For instance, Albert Einstein cautions, "Anger dwells only in the bosom of fools."  Benjamin Franklin admits, "Anger is never without a reason, but seldom with a good one," and as a result, "Whatever is begun in anger ends in shame."  Likewise, Seneca, the Roman philosopher and tragedian, observes, "Anger, if not restrained, is frequently more hurtful than the injury that provokes it."

Philosophers seem particularly concerned with remaining calm.  Not surprisingly, the Greek Stoic Epictetus tells us, “When you are offended at any man's fault, turn to yourself and study your own failings. Then you will forget your anger.”  (He doesn't mention, of course, that we'll forget our anger because we've now made ourselves majorly depressed.)

Others seem more goal-oriented.  Plato argues, "There are two things a person should never be angry at, what they can help, and what they cannot."  So, really, if you can do something about it, do it, and if you can't, you can't.  In effect, Plato seems to suggest that anger is simply a waste of time: it's either a pointless substitute for action or an emotional response to helplessness that won't change the fact of our powerlessness.

Aristotle offers food for further thought.  He notes, "Anyone can become angry--that is easy, but to be angry with the right person at the right time, and for the right purpose and in the right way--that is not easy."  How to tap into useful, productive, well-directed anger, that is the question.  How can we know when the time is right for anger?
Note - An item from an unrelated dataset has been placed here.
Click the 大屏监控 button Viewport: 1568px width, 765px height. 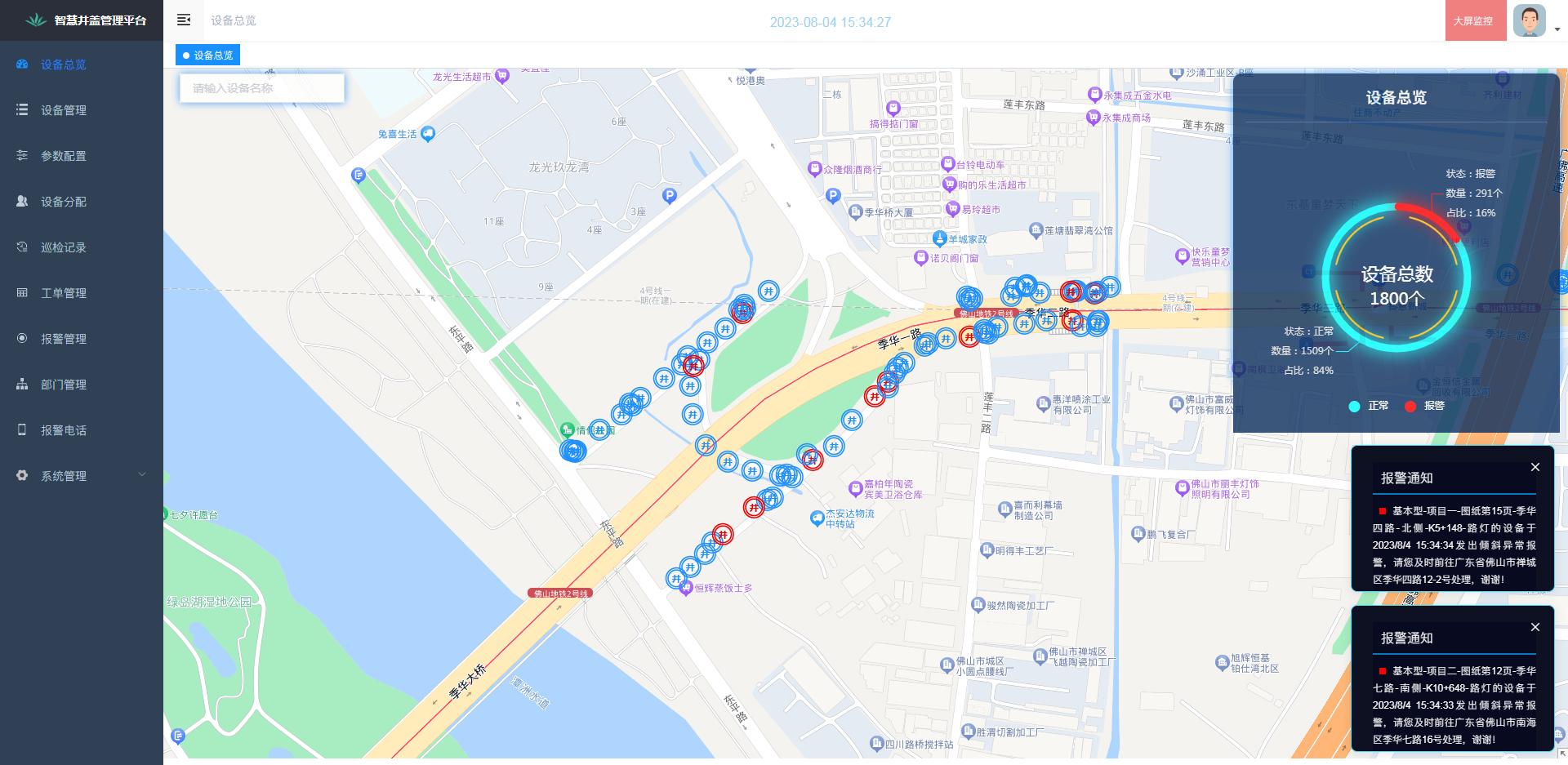[1473, 21]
We usually know it only after the fact, because we're already angry-- and at that point, the urge to justify ourselves by whatever means possible is nearly overpowering.

The idea that there are various ways of being angry is worth considering.  I think we tend to think of anger or rage as a blanket-emotion.  It usually covers a multitude of situations and sensations, but if we force ourselves to be precise about the nature and cause of our anger, a funny thing happens.  We calm down.  We get clear--very, very clear--about what exactly it is that's bothering us and why, and we can even sometimes begin to let people know what they need to do to stop ticking us off.

I think what concerns me about the many angry people and political movements that I see is their almost complete lack of clarity, precision and--in the most extreme cases--coherence.  People are angry about anything and everything.  Mention something annoying, and it's quickly added to a list of grievances, with no time for thought or reflection.  We're just mad, damn it.

I think crowds can be useful manifestations of anger, but too often they come to represent forces of unthinking rage--something that's often dangerous and usually unproductive.  There is strength in numbers, but there is also chaos in crowds.  They are easily led by emotion and rarely follow a logical train of thought to its many and multifarious conclusions. 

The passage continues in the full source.